In the last two decades, the percutaneous treatment by Puncture of the cyst, Aspiration of cyst fluid, Injection of a scolicidal agent, and reaspiration of the cyst content percutaneous (PAIR) under sonographic guidance has gained an important role in the treatment of CE; its efficacy has been confirmed both by short- and long-term follow-up. The aim of this treatment is to destroy the germinal layers with scolicidal agents or to evacuate the germinal and laminated layers, that is, the entire endocyst . Percutaneous drainage of echinococcal cysts is effective and safe, as shown by the very low complication rate. Because neither imaging modalities nor serology is sufficient to assess directly the presence of parasites in the cyst, PAIR is the only method providing a direct diagnosis of the parasitic nature of the cysts. The major risks of percutaneous techniques are anaphylactic shock, secondary echinococcosis caused by spillage of cystic fluid, and chemical colangitis caused by contact of the scolicidal agent with the biliary tree.
Radiofrequency thermal ablation uses the same needle electrodes used for local treatments or hepatocellular carcinomas . The experience with radiofrequency thermal ablation is still very limited; however, it does not seem to be very effective at long-term follow-up .

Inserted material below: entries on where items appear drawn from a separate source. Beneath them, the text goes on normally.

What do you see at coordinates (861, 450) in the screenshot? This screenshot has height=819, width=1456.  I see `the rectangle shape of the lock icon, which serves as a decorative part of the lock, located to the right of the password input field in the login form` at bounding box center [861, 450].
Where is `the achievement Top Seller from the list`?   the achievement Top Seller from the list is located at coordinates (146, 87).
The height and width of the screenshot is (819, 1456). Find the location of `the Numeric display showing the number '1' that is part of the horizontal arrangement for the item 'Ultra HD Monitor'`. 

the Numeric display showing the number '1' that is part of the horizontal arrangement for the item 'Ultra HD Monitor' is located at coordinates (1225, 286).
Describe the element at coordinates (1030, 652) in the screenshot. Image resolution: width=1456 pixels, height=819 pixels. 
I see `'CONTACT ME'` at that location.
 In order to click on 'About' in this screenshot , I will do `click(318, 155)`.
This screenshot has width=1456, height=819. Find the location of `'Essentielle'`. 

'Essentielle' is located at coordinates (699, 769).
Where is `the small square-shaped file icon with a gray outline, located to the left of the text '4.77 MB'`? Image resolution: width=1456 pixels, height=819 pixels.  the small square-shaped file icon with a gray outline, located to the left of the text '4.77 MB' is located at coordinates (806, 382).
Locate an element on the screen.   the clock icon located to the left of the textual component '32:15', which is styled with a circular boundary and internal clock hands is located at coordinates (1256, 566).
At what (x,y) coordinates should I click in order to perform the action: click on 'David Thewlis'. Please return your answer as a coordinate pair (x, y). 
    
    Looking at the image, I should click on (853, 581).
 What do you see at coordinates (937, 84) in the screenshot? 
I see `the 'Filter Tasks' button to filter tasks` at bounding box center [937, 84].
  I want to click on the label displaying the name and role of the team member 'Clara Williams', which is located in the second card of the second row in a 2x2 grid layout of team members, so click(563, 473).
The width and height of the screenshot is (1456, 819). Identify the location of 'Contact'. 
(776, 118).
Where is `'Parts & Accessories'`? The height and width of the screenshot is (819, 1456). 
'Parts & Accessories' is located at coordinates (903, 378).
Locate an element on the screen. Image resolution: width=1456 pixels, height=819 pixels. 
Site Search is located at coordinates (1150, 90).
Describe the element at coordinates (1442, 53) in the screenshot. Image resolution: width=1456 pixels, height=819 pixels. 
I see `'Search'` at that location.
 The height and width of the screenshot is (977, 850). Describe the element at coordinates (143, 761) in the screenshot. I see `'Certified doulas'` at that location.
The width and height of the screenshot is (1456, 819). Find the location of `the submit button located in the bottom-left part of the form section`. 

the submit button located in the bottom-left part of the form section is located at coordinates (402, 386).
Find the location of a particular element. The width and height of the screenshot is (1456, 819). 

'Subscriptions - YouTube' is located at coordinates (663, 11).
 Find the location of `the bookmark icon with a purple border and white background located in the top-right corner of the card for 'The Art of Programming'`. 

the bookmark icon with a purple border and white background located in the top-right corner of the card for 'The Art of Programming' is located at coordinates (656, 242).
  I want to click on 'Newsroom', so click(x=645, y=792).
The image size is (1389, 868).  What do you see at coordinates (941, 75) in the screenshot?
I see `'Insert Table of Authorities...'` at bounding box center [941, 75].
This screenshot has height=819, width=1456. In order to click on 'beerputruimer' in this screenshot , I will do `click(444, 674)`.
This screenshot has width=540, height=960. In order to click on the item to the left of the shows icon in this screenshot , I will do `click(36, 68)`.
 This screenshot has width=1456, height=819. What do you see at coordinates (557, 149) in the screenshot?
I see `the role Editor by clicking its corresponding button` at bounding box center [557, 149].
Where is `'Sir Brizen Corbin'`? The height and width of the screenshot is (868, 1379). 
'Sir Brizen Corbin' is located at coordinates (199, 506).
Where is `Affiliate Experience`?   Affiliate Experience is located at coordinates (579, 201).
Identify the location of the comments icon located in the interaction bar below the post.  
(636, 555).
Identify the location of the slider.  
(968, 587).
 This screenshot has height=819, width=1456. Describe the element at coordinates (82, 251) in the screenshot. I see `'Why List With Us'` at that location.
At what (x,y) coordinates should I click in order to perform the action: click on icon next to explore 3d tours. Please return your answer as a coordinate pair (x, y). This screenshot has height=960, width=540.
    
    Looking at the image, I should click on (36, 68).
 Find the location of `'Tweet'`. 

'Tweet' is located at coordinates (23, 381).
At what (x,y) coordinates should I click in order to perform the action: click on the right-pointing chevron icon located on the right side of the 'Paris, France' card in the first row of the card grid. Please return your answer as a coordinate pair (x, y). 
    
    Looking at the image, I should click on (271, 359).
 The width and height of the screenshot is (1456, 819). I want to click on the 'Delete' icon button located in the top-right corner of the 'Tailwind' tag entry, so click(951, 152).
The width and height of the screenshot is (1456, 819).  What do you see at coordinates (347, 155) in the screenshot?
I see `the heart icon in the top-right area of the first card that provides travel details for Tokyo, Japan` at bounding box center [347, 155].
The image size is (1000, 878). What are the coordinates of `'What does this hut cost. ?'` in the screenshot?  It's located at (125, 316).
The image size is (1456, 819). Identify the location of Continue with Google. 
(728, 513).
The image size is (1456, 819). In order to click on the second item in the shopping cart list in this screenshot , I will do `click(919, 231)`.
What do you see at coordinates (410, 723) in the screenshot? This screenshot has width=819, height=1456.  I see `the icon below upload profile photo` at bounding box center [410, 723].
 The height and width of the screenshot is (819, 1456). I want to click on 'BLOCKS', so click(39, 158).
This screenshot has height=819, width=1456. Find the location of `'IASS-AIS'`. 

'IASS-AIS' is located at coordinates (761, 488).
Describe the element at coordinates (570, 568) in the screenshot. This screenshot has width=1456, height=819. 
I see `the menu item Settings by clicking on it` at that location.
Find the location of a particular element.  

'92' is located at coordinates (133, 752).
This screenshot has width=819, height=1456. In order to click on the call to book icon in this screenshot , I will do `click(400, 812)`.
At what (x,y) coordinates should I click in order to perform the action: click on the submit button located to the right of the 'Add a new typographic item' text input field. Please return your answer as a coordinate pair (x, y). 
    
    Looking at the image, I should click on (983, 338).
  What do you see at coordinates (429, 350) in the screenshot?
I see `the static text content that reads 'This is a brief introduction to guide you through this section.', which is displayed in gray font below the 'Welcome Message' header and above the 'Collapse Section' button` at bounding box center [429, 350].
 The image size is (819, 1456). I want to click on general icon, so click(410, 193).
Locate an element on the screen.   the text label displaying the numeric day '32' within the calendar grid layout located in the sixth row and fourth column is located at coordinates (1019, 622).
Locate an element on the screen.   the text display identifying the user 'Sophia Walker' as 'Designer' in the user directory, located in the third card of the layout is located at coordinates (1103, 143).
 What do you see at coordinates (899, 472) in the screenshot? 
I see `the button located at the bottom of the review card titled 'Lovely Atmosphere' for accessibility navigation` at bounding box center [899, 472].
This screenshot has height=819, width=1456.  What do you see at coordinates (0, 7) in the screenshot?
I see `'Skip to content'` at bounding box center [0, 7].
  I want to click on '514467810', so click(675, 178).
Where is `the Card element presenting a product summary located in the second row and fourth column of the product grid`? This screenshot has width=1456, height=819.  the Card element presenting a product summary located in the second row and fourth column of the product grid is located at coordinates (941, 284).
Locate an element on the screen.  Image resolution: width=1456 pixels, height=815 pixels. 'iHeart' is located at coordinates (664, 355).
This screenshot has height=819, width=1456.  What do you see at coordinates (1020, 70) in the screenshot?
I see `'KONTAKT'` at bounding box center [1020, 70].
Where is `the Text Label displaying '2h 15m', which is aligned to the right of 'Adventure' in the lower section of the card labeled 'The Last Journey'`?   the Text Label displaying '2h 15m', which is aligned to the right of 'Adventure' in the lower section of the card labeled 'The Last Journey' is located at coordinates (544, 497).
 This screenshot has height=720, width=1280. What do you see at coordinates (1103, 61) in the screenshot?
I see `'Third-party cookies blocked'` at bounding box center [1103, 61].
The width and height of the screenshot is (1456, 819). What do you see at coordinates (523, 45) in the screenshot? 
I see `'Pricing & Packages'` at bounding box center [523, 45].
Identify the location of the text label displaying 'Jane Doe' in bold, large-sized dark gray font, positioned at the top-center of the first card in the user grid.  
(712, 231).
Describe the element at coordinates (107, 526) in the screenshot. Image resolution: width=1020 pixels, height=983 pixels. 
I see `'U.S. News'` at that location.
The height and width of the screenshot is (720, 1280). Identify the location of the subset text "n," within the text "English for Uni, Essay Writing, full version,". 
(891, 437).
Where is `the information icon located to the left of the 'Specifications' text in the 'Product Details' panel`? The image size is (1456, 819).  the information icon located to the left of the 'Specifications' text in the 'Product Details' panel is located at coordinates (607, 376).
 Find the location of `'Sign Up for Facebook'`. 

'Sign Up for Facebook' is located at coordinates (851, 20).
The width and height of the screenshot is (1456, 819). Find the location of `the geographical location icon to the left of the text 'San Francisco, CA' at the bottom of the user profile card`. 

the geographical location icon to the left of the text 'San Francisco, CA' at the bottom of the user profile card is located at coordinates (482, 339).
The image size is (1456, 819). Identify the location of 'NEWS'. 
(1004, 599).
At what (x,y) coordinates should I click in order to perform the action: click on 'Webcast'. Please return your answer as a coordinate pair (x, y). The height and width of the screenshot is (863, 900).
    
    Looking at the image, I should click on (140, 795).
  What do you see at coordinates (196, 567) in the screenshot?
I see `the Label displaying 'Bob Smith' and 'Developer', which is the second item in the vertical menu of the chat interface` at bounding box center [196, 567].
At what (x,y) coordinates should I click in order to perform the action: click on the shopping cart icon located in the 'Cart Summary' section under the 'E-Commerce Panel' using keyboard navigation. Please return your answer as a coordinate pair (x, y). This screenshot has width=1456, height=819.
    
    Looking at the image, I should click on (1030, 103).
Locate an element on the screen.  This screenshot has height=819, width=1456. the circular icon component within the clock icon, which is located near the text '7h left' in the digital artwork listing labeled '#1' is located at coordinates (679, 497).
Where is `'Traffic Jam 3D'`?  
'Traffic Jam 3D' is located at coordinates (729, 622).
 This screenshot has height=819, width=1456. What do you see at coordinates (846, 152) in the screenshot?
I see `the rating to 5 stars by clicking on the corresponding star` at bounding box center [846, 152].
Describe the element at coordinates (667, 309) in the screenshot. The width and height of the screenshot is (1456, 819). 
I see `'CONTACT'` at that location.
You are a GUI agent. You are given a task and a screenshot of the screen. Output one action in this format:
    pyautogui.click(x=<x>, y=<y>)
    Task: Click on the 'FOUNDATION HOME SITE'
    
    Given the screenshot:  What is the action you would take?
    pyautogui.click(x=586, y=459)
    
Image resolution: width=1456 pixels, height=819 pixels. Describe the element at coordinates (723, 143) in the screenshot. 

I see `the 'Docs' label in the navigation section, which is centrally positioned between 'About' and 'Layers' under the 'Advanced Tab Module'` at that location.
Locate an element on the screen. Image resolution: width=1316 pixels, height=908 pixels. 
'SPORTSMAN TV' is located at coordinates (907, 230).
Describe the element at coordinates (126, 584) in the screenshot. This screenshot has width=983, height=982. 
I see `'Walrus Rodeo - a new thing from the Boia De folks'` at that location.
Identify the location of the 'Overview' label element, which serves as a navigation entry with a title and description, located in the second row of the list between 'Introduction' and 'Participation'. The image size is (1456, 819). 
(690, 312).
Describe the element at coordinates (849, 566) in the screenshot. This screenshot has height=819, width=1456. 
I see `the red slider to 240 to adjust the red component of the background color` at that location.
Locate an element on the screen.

3. New Promising Perspectives from the Host-Parasite Relationship
Evidence from epidemiological studies indicates an inverse correlation between the incidence of certain immune-mediated diseases, including inflammatory bowel disease, and exposure to Helminth. Helminth parasites are the classic inducers of anti-inflammatory Th2 responses. Cross-regulatory suppression of the Th1 responses by a strong Th2 response has a role in modulating diseases characterized by a Th1 response. In particular, the Th2-polarized T cell response driven by Helminth infection correlates with the attenuation of some damaging Th1-driven inflammatory responses, preventing some Th1-mediated autoimmune diseases in the host [47–49].
Current evidence concerning antibody levels of IgG4 and IgE isotypes and frequent eosinophilia in CE suggests that the immune response to established E. granulosus infection is Th2 dominated and that Echinococcus antigens modulate polarized T-cells. These observations received confirmation from studies showing that the human immune response to E. granulosus infection is predominantly regulated by Th2 cell activation (in vitro production of IL-4, IL-5, IL-6, IL-10 by PBMC isolated from patients with CE) and also by the Th1 (or Th0) cell subset (IFN- production) . Many findings indicated that in CE a strong Th2 response correlates with susceptibility to disease (active cyst), whereas a Th1 response correlates with protective immunity (inactive cyst) and that Th1 and Th2 responses coexist [6, 50, 51].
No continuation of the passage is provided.